French lecturer Clotilde Reiss, left, who was reportedly arrested at Tehran airport on July 1 and jailed on charges of spying linked to riots over last month’s presidential election, stands Saturday in the courtroom in Tehran, Iran, in this photo released by the semi-official Iranian Fars News Agency. Dozens of opposition activists and protesters stood trial in Tehran Saturday on charges of rioting and plotting to topple the ruling Islamic system following the disputed presidential election, Iran’s state media reported.

? A young French academic and local staff of the British and French embassies stood trial Saturday with dozens of Iranian opposition figures and confessed to being involved in the country’s postelection unrest.

Iran’s opposition and rights groups have condemned the trial as a sham and say such confessions are coerced and scripted. Britain, which seemed caught off guard by the appearance of its embassy employee, called it an outrage, while France demanded the immediate release of its citizen.

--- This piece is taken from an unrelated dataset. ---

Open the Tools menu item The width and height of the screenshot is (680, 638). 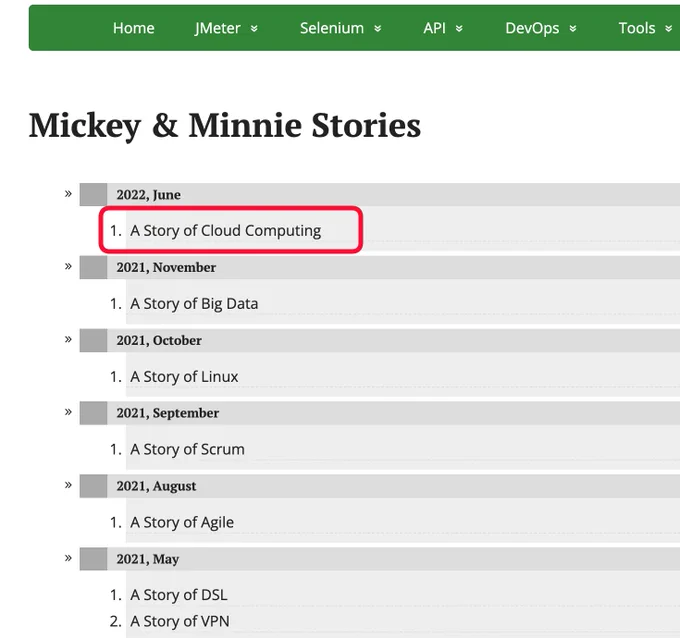(637, 28)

Saturday’s second hearing at Tehran’s Revolutionary Court involved a new group of detainees and focused on testimony from the French academic and the two other foreign-linked defendants, demonstrating the government’s resolve to taint Iran’s pro-reform movement as a tool of foreign countries — particularly Britain and the United States.

The prosecutor accused the two countries of fomenting the unrest in an attempt to engineer a “soft overthrow” of the government.

The French academic and the two embassy employees took turns standing at a podium in the large, wood-paneled courtroom to make confessions before a judge seated between two large portraits for Iran’s supreme leader and the Islamic Republic’s founder.

The French Embassy employee, Nazak Afshar, cried as she admitted she was involved in postelection disturbances. She dabbed her eyes with a tissue and said that “brothers at the Intelligence Ministry made me understand my mistake,” the official Islamic Republic News Agency reported.

Such confessions — whether coerced or not — have become the centerpiece of Iran’s mass trial of more than 100 prominent opposition figures and activists, which began a week ago.

The defendants are accused of crimes including rioting, spying and plotting to overthrow the regime during the massive street demonstrations denouncing the official results of the June 12 election.

The prosecutor read out an indictment at Saturday’s session that accuses Britain and the U.S. of planning to rouse the unrest with the aim of toppling Iran’s Islamic rulers through a “soft overthrow,” the IRNA news agency reported. The indictment also accused the two powers of providing financial assistance to Iran’s reformists to undermine hard-line ruling clerics.